START PROVIDED RECORDS

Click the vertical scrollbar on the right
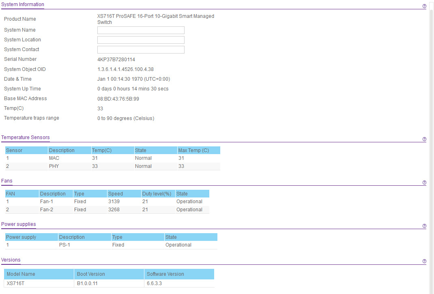point(431,122)
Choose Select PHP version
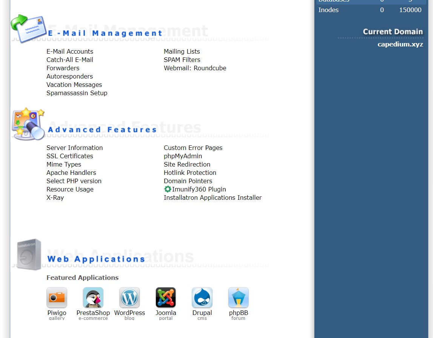 pyautogui.click(x=74, y=181)
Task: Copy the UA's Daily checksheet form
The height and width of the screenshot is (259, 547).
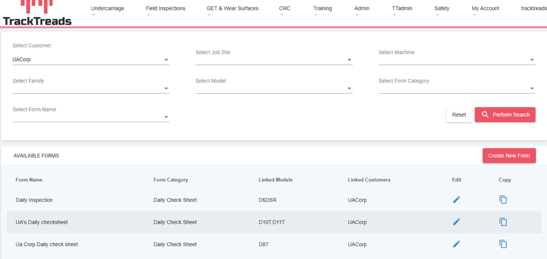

END PROVIDED RECORDS

EXERCISE DESCRIPTION |
When you copy the data, keep every line exact and drop the pictures.

ANSWER TO THE EXERCISE |
Click the vertical scrollbar on the right
point(431,122)
Choose Select PHP version
 pyautogui.click(x=74, y=181)
Task: Copy the UA's Daily checksheet form
The height and width of the screenshot is (259, 547).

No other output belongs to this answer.